County Court judge Mark Taft acknowledged the impact Brown's personality disorder played in her offending, but was hamstrung at sentencing by a previous Court of Appeal ruling made in the case of Michael O'Neill, who murdered his partner, interior designer Stuart Rattle, in 2013.
In 2015, the Court of Appeal ruled O'Neill's personality disorder could not be considered a mitigating factor, and that decision held sway in Victorian courts over the following years. While the O'Neill decision relates to personality disorders, the courts use the "Verdins" principle when considering an offender's mental impairment in sentencing.
Judge Taft jailed Brown for 18 months but took the unusual step of flagging his sentence with the Court of Appeal and encouraging Mr Marsh to take the case to the higher court, in the hope the appeals judges would revisit the O'Neill decision.
In Brown's case, the Court of Appeal ruled: "An offender diagnosed with a personality disorder should be treated as in no different position from any other offender who seeks to rely on an impairment of mental functioning as mitigating sentence in one or other of the ways identified in Verdins.
"Statements to the contrary in O’Neill should no longer be followed. Whether and to what extent the offender’s mental functioning is (or was) relevantly impaired should be determined on the basis of expert evidence rigorously scrutinised by the sentencing court."
Brown's sentence was to finish in late June, however she was released about six weeks earlier when the Court of Appeal found in her favour. Now 19, she is in specialist accommodation in the community.
Psychologist Andrew Carroll previously told Judge Taft that Brown's personality disorder was pervasive and long-standing and had a "very significant" impact on her judgment and crimes. The disorder, Dr Carroll said, meant Brown would have been more impaired than women in jail who had been diagnosed with mental illnesses.
Mr Marsh welcomed the decision to reduce Brown's sentence, and said the ruling made the issue clearer for defence lawyers.
He said Brown's disorder was arguably more grave than a diagnosis of schizophrenia, as that illness was at least respondent to treatment and episodic in some cases.
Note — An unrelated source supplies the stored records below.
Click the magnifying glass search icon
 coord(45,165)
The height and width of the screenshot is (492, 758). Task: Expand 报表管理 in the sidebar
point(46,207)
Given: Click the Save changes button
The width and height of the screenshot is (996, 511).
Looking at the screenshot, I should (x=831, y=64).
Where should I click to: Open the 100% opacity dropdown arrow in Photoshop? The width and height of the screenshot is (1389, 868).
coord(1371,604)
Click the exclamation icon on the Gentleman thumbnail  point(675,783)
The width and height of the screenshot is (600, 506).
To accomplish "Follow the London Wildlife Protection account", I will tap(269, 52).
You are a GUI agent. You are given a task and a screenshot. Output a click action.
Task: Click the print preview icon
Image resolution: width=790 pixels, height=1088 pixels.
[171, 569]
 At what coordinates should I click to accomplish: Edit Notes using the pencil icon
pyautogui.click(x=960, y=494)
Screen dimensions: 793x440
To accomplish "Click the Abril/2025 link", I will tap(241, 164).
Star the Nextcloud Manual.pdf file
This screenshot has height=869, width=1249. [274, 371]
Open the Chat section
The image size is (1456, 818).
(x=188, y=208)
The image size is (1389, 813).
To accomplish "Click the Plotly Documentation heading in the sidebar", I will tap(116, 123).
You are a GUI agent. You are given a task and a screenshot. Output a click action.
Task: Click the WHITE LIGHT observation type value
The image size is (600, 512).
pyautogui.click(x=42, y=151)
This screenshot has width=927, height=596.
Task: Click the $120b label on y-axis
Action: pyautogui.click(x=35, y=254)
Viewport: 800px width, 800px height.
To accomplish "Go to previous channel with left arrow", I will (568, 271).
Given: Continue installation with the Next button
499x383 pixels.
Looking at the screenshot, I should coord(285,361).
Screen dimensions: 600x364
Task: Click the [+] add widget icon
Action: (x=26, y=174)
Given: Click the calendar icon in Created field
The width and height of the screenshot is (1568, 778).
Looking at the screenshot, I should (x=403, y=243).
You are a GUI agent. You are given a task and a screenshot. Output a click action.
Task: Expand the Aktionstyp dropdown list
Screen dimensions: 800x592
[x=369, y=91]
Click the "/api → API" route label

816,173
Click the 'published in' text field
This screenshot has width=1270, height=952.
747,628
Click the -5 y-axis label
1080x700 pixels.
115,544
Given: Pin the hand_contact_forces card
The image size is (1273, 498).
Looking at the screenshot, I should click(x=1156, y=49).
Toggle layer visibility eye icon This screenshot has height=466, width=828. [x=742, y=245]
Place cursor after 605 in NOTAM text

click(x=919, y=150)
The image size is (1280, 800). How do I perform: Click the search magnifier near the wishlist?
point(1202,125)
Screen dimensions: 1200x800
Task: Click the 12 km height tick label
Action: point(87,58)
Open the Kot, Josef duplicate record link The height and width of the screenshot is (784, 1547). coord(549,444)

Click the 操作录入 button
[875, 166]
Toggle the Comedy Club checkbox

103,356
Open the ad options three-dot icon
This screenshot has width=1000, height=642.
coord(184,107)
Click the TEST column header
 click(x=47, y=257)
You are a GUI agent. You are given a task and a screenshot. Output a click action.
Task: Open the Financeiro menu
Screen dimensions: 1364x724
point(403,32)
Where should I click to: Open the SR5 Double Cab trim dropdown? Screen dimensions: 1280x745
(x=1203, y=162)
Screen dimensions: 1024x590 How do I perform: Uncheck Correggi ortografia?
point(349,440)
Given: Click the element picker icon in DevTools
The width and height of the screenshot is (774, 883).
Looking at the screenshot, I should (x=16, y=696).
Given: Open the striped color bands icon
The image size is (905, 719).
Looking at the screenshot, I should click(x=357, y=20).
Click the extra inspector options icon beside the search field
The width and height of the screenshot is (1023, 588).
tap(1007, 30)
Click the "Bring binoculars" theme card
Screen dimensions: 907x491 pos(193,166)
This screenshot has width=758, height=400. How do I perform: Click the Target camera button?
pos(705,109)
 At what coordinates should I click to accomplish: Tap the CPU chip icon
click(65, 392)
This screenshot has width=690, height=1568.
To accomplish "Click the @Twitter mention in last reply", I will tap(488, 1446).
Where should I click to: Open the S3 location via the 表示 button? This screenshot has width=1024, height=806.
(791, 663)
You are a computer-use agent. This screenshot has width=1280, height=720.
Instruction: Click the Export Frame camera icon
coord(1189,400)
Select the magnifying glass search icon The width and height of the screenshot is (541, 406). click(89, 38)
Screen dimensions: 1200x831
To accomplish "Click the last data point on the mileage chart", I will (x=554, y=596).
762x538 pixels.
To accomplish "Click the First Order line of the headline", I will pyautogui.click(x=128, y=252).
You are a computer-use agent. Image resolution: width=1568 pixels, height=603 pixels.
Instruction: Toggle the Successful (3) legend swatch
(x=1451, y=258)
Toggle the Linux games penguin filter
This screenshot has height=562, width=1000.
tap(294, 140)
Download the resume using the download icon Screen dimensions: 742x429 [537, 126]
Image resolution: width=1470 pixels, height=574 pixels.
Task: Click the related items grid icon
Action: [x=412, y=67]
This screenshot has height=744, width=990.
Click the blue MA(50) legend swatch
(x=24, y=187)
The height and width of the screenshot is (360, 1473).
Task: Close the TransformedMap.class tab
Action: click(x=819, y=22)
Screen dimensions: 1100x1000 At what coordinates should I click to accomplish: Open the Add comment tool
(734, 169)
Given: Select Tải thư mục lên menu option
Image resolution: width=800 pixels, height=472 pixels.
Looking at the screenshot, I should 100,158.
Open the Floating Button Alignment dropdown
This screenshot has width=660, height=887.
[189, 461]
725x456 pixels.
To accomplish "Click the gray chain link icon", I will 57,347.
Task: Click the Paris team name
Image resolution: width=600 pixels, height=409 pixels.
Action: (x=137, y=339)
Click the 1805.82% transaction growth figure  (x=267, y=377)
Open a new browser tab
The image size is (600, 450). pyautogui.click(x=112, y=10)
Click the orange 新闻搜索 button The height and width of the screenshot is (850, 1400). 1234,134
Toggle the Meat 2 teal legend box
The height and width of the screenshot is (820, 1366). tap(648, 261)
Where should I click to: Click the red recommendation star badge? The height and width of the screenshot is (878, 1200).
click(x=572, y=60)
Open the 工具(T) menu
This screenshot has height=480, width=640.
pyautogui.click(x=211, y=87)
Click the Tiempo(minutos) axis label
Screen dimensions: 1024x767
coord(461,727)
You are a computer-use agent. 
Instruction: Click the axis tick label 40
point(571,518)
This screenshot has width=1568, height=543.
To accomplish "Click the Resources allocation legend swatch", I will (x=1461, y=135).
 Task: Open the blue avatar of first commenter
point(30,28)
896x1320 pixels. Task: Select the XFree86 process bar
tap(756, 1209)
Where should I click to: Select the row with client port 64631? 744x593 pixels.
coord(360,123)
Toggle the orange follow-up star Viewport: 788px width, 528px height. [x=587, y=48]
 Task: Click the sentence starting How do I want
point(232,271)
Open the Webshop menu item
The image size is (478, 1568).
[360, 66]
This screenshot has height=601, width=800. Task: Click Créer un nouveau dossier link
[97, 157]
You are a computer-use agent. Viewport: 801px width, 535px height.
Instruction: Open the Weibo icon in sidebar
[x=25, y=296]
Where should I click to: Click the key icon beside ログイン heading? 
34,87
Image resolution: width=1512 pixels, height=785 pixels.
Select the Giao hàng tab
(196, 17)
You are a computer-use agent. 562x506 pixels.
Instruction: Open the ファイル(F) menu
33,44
The young woman's judgment was so badly affected that before she lit the fires she tried to break into Parkville's youth detention centre.
"How imprisonment in a youth detention facility could be to an 18-year-old woman the place where she felt the greater sense of safety and belonging speaks volumes about how she felt completely dislocated in the world," Mr Marsh said.
The Court of Appeal acknowledged a concession from the Office of Public Prosecutions that "a blanket exclusion of personality disorders couldn't be sustained".
It is not yet known whether, based on the Brown ruling, O'Neill will be able to appeal against the length of his sentence.
The OPP has been contacted for comment.